======== DOCUMENT TEXT ========

Surfing equals green in modern corporate language.
Doesn’t it feel, I don’t know…intrusive… to see the word “surf” used in advertising?
It’s as gross as a CFO throwing double shakas as he wobbles through the office making his requisite, self-centered small talk?
And, what copywriter wrote that Jeep garbage?
Actually, knowing the way it goes, that copywriter probably had a perfectly sane idea that got squashed and revised through countless “alignment” meetings by vice-presidents with finance degrees to the point where we’re at: Surfing sand. Surfing streets. Surfing conference calls. Surfing the open office. Surfing the gibberish I type on a sticky note so I appear productive (which is much more important than actually being productive in the open office).
There’s a Beckett-like absurdity to corporate garbage language, and laughing at the serious use of utterly stupid buzzwords was getting me through my Monday, until I saw a stack of trade magazines in the trash.
The magazine cover was clouds, sky, airplane. The usual for one of these trade rags that industry “leaders” swap at conferences without ever reading.

======== STORED ROWS ========

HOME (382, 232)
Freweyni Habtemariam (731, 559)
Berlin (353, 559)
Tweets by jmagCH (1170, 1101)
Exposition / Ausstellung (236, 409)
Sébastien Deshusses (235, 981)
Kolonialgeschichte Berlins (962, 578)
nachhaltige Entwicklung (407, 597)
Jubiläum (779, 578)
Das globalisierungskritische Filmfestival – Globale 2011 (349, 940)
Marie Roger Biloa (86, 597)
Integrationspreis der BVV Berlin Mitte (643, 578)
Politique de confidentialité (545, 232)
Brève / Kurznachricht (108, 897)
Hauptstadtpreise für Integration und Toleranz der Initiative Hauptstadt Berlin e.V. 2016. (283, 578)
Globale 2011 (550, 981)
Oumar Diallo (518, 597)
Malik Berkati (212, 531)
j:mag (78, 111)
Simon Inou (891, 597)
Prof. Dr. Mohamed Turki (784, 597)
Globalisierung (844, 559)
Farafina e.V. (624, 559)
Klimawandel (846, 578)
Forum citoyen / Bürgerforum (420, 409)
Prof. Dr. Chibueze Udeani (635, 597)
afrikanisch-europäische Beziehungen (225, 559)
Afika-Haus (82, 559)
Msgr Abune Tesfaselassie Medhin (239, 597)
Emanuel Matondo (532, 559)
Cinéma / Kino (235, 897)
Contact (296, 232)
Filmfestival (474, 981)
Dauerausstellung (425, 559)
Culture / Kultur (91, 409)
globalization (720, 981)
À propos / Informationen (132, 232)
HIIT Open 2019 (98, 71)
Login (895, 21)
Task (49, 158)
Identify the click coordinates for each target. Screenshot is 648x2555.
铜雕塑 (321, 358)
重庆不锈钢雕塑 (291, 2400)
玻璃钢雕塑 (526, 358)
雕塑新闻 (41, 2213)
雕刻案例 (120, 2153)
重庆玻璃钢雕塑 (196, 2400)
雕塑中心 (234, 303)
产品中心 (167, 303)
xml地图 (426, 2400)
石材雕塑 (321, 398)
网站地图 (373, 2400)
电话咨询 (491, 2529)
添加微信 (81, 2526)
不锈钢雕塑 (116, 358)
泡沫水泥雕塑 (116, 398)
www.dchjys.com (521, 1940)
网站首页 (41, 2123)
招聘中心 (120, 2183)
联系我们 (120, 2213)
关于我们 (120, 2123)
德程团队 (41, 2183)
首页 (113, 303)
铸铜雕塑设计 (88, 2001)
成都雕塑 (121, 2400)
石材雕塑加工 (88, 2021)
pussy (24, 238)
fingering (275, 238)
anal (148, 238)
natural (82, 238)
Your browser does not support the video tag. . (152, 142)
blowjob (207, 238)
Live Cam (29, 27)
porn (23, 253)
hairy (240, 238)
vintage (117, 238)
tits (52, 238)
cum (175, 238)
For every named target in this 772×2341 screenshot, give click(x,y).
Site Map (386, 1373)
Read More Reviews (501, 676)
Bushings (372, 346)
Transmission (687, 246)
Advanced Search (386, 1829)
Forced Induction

========

SET PROBLEM » Copy out the piece about surfing in corporate language word for word, from start to finish.

WORKED SOLUTION »
Surfing equals green in modern corporate language.
Doesn’t it feel, I don’t know…intrusive… to see the word “surf” used in advertising?
It’s as gross as a CFO throwing double shakas as he wobbles through the office making his requisite, self-centered small talk?
And, what copywriter wrote that Jeep garbage?
Actually, knowing the way it goes, that copywriter probably had a perfectly sane idea that got squashed and revised through countless “alignment” meetings by vice-presidents with finance degrees to the point where we’re at: Surfing sand. Surfing streets. Surfing conference calls. Surfing the open office. Surfing the gibberish I type on a sticky note so I appear productive (which is much more important than actually being productive in the open office).
There’s a Beckett-like absurdity to corporate garbage language, and laughing at the serious use of utterly stupid buzzwords was getting me through my Monday, until I saw a stack of trade magazines in the trash.
The magazine cover was clouds, sky, airplane. The usual for one of these trade rags that industry “leaders” swap at conferences without ever reading.